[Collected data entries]
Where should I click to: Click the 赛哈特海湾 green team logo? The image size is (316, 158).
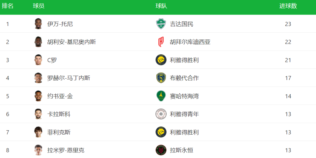point(161,96)
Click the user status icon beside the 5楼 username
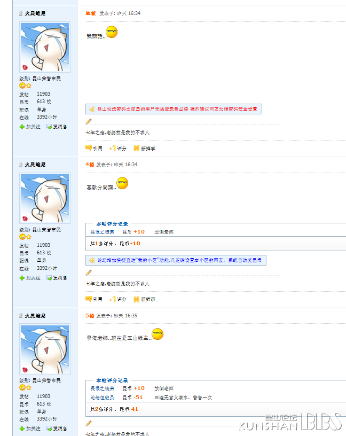346x436 pixels. point(21,316)
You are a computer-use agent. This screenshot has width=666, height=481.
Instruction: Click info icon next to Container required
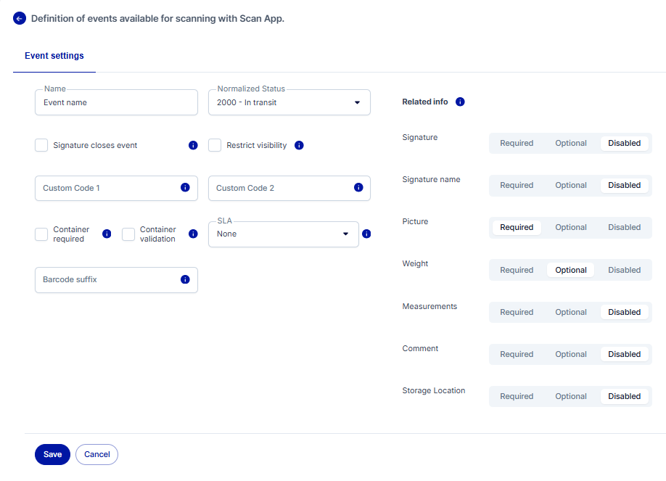coord(107,234)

| What you have to do |
Set the records down again exactly, with no pictures.

| Output for this exercise |
Where should I click to: Click the 赛哈特海湾 green team logo? The image size is (316, 158).
point(161,96)
Click the user status icon beside the 5楼 username
346x436 pixels. point(21,316)
You are a computer-use agent. This screenshot has width=666, height=481.
Instruction: Click info icon next to Container required
coord(107,234)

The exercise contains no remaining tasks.